* _PROBLEM REQUIREMENTS_
Exclude all images and print the entries below exactly.

Pixel coordinate grounding data
*****
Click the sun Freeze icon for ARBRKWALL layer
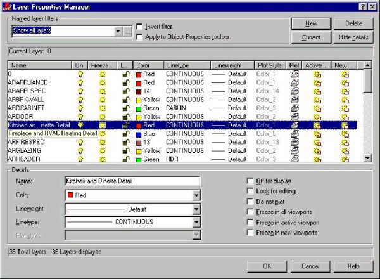Viewport: 380px width, 279px height. 103,100
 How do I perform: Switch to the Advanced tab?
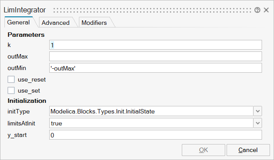[x=55, y=23]
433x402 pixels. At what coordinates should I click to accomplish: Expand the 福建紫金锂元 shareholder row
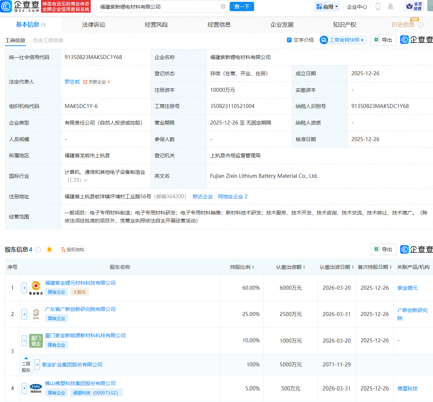(x=24, y=288)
*****
* _RESULT OF THE EXERCISE_
Click the sun Freeze icon for ARBRKWALL layer
Viewport: 380px width, 279px height. 103,100
 How do I perform: Switch to the Advanced tab?
[x=55, y=23]
433x402 pixels. At what coordinates should I click to accomplish: Expand the 福建紫金锂元 shareholder row
(x=24, y=288)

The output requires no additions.